Watching BTS take the world by storm, Japanese artists began to expand their ambitions, and the industry has had to respond. Music professionals used to be focused on monetizing this island and that alone, but now younger artists are looking outside and considering their options. The entire ecosystem of labels and publishers has come into question, as young artists are asking why they should sign to a label. Talented musicians who sign to a major are a huge deal now. Artists know they have to pull through all their fanbase themselves.

As young Japanese creators think globally, the market is starting to open up more and more to new global talent. Yet creating the relationships to make this openness work has proven a slow evolution, not a quick pivot. The first and foremost reason that there’s a disconnect is the language barrier, as not everyone in the Japanese industry feels comfortable conducting business in English. They can’t communicate the way they’d like.

This further enhances local skepticism about working with foreign producers. Instead of a set deal, things change as the project evolves, terms change, as, say, three more writers start asking for advances out of the blue, all problems that I’ve heard about from A&Rs I’ve talked to. Relationships with people in Japan make project management easy. Because of the way publishing works in Japan, local producers cost less and everyone knows the terms of a standard contract. No negotiation is required. It’s safe and administratively simple, by comparison.

Yet if a Japanese A&R exec turns to a producer who isn’t big in Japan, they can feel shocked by higher prices and more complex terms, with international publishers and other parties involved. They have to put out their neck personally and that’s a major risk. As things change at home, however, and Japanese creators rethink their strategies, this risk can feel worth taking, and more and more tools and services are working to enable better communication and collaboration.

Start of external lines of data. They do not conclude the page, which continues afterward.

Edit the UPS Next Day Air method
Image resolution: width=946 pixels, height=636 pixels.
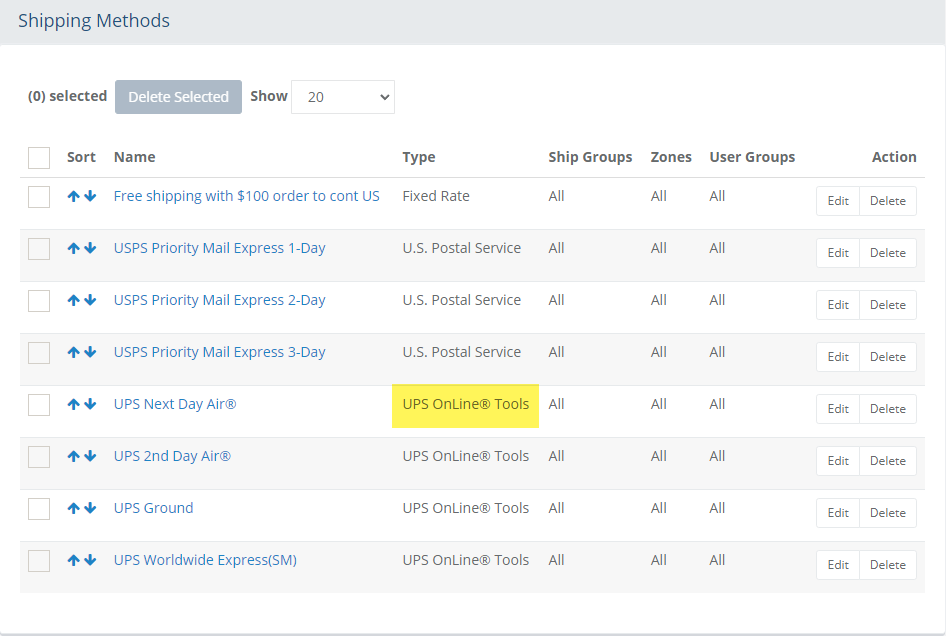pyautogui.click(x=838, y=409)
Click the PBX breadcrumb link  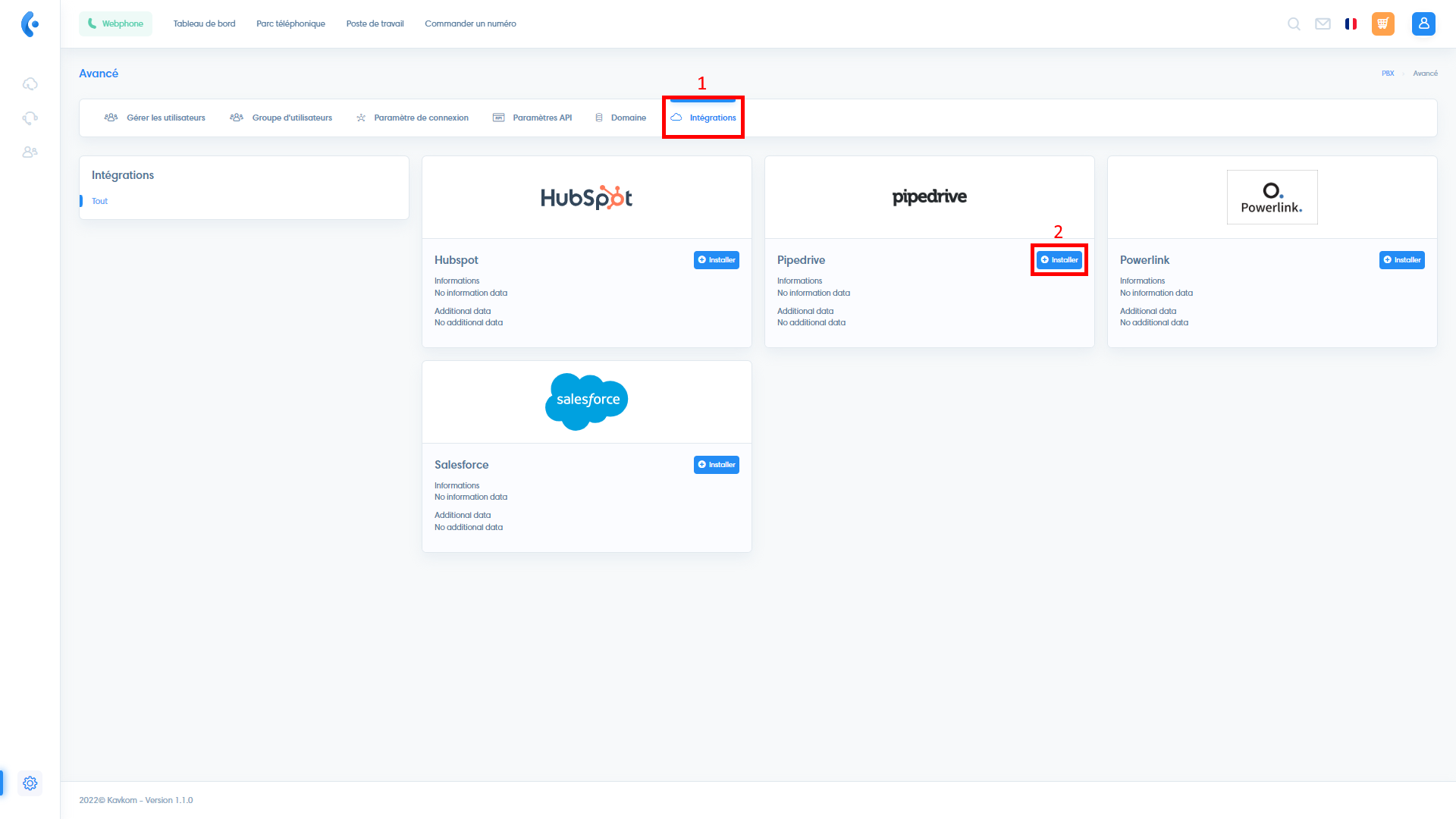click(1388, 74)
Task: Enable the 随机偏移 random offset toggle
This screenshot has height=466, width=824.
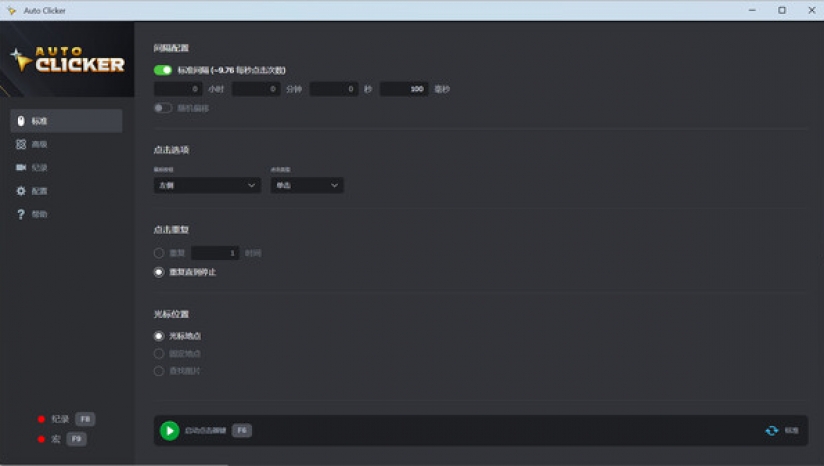Action: click(163, 108)
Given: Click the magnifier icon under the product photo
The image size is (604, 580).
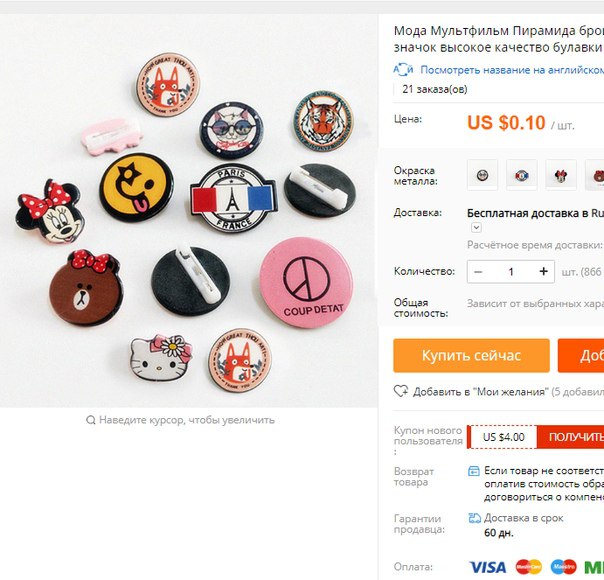Looking at the screenshot, I should [x=91, y=420].
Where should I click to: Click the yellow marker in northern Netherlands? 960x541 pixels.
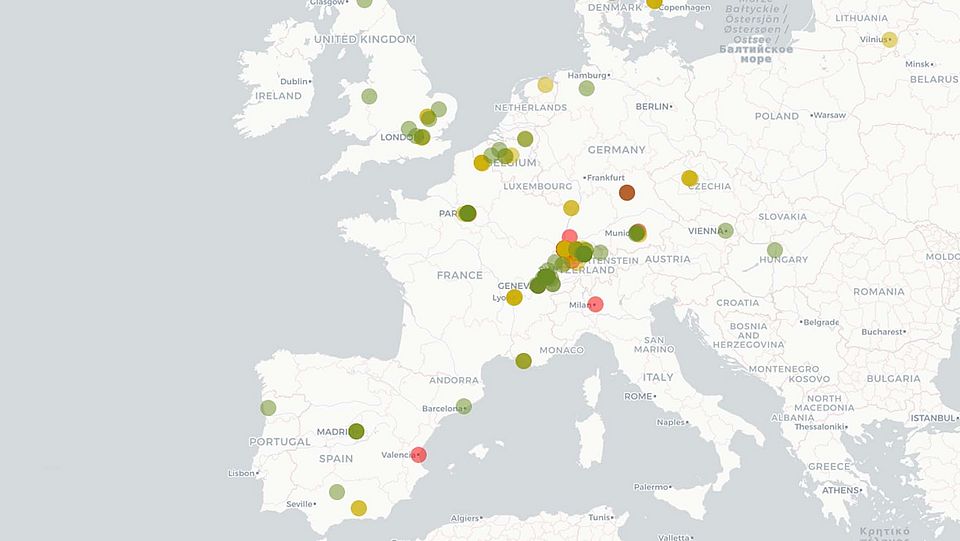pos(545,85)
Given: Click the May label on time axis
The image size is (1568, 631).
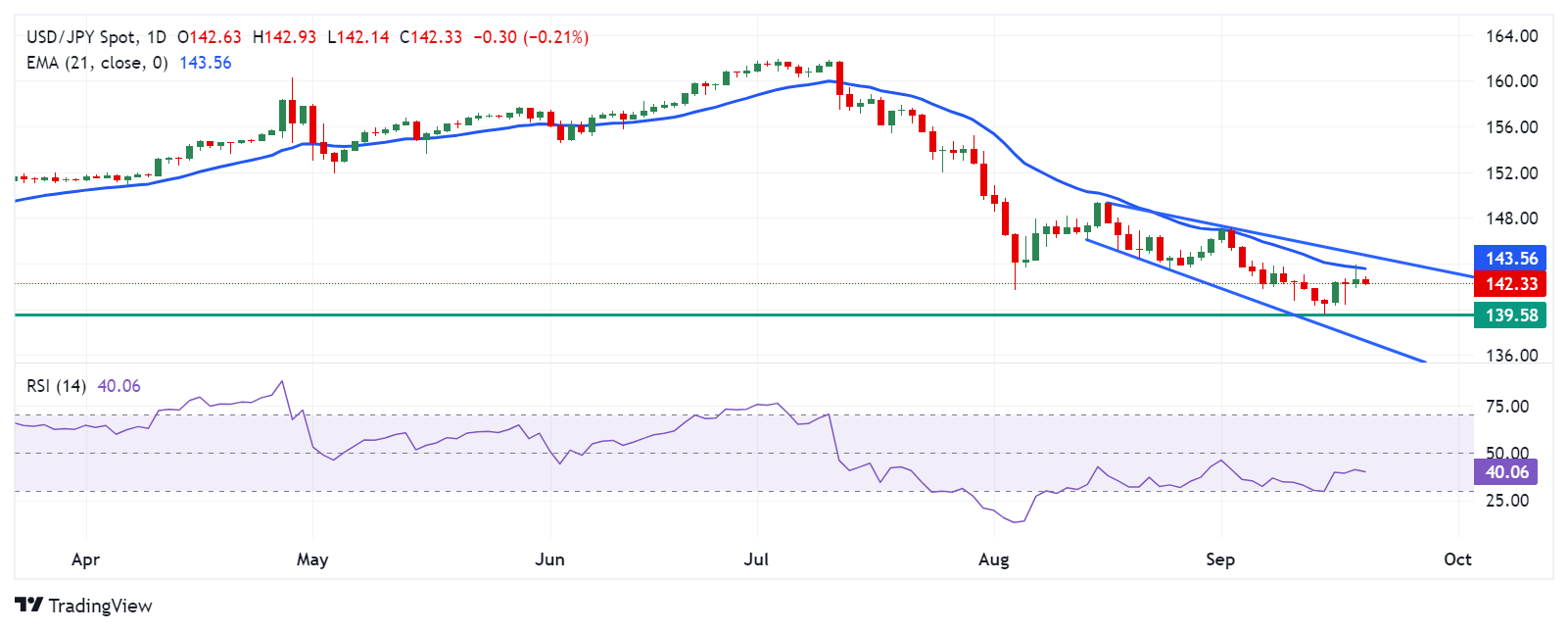Looking at the screenshot, I should click(x=312, y=559).
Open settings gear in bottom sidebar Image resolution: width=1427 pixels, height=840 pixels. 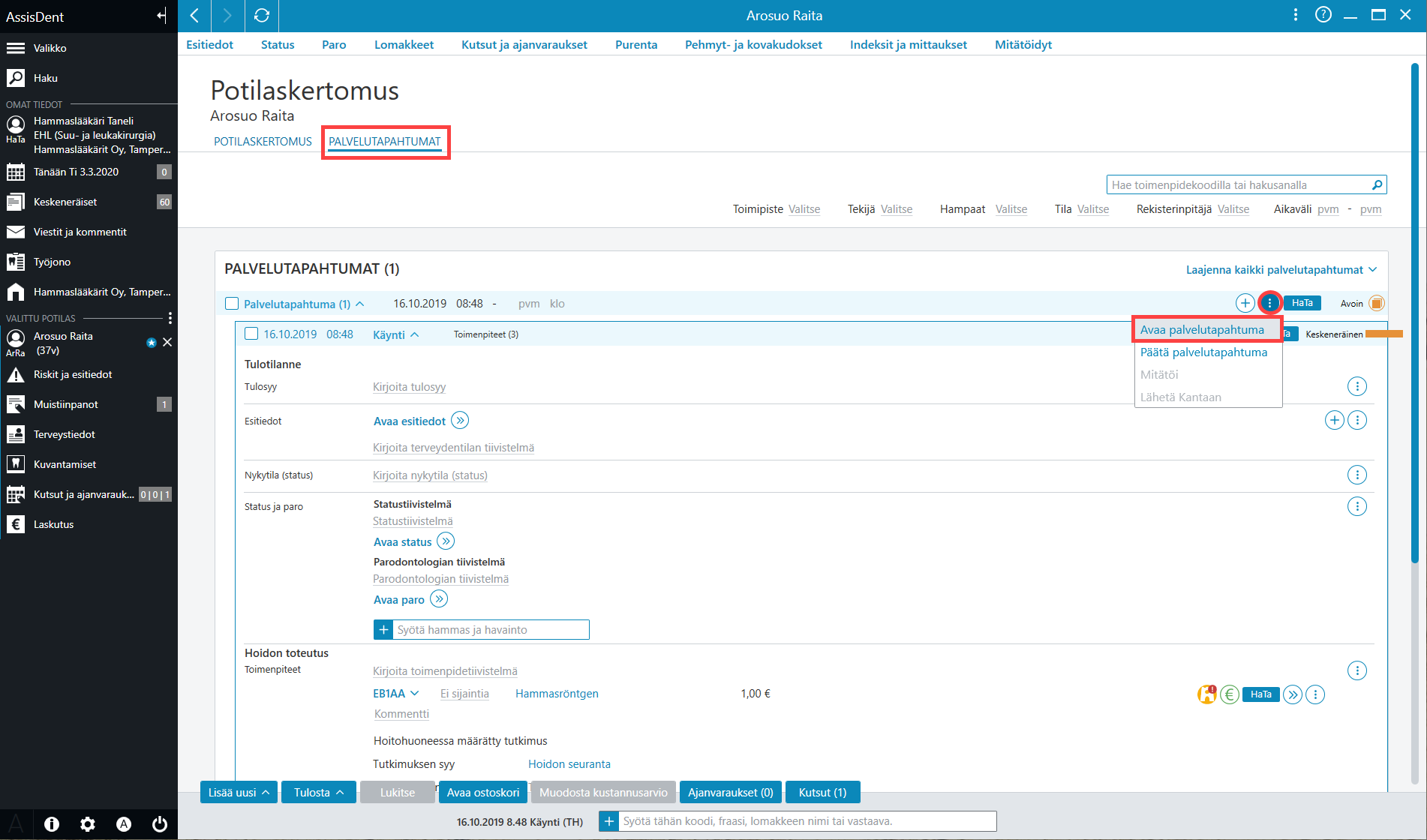pyautogui.click(x=88, y=824)
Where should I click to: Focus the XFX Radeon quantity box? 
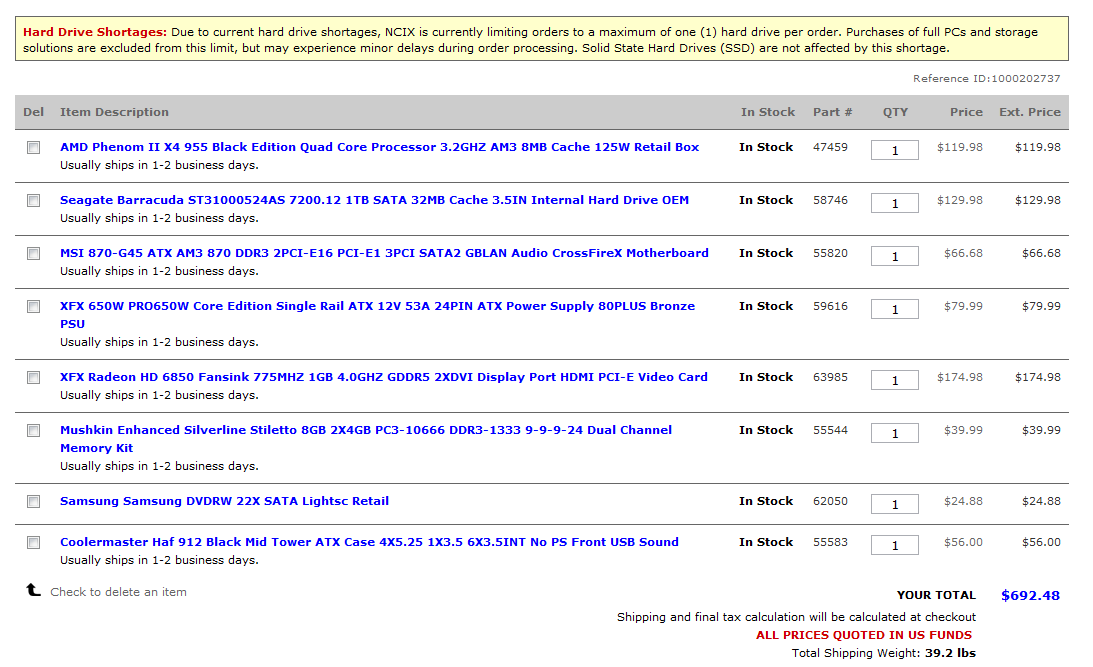click(895, 380)
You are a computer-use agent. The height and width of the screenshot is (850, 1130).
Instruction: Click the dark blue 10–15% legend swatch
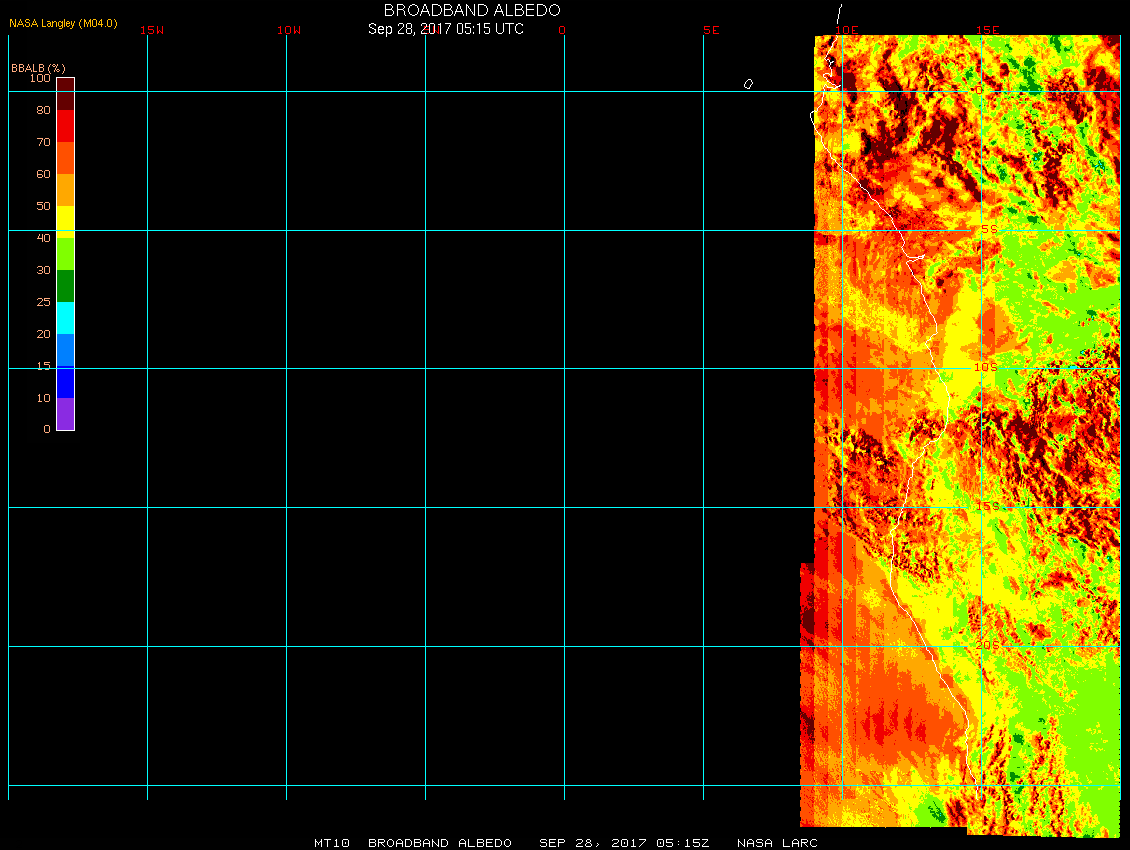[x=65, y=382]
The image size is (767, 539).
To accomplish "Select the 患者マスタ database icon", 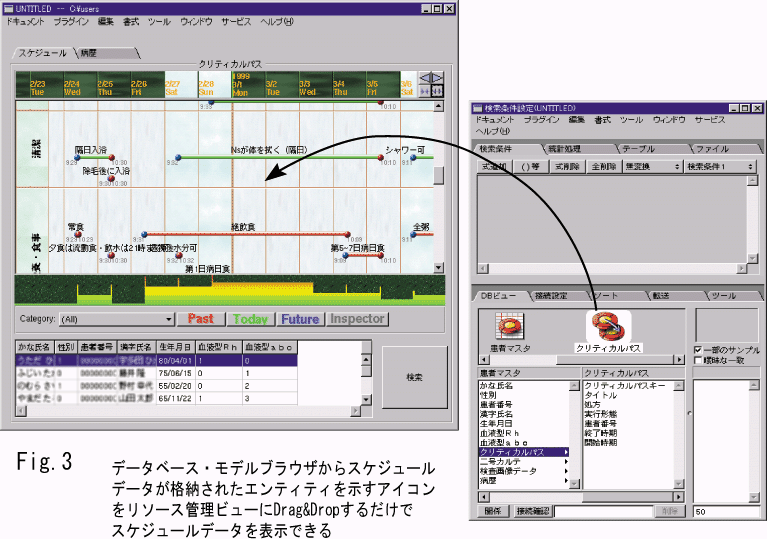I will pyautogui.click(x=505, y=326).
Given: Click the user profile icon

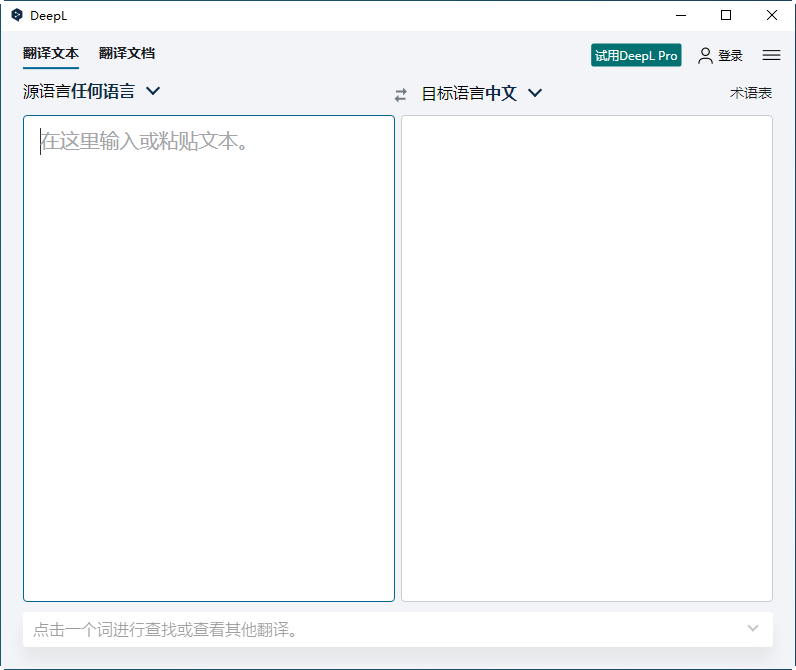Looking at the screenshot, I should [706, 56].
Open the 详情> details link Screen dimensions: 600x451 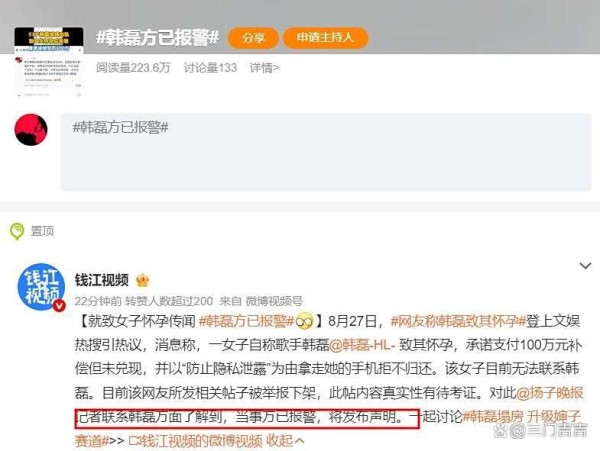(x=264, y=68)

This has implications for artists far from our corner of the world. Artists in the United States are fighting for attention for percentages of pennies—this is not new information to anyone. In Japan, however, one play of an artist’s track in a karaoke booth can generate a hundred times as much revenue as a Spotify stream. Write, produce, or perform a hit that gets played regularly in karaoke rooms across Tokyo, especially if it’s a song that works for weddings, birthdays, or graduation, and you could receive a comfortable check for life. Yet even as artists continue to search for new ways to stand out from their peers, opportunities in East Asia often get overlooked as viable options. I see this changing, as both Japanese and non-Japanese players understand one another better, and it’s thrilling.

We’ve entered a space without borders, where business practices as well as sounds cross and blend. We can look at each other, communicate and share information any time, even across languages. The quicker that moves, the quicker the trends flow. We don’t go through decades of rock; it’s a one-month period of rock, until someone comes up with a new crazy sound. This is often happening on platforms with global reach, key gateways to new music and to what kids are making right now. How the next steps unfold–how labels, publishers, and established players react to this new global exchange–are still being determined. But once distant markets are growing closer, and the entire business stands to benefit.

Kenneth Kobori, CEO of SURF Music, is a songwriter and producer in Japan as 2SOUL. He achieved early success with “Story” by AI in 2005, which charted in Oricon’s top 10 for 73 weeks. He’s worked with Earth, Wind & Fire and Little Glee Monster, among others, and is also a former executive and startup member of Breaker, Inc.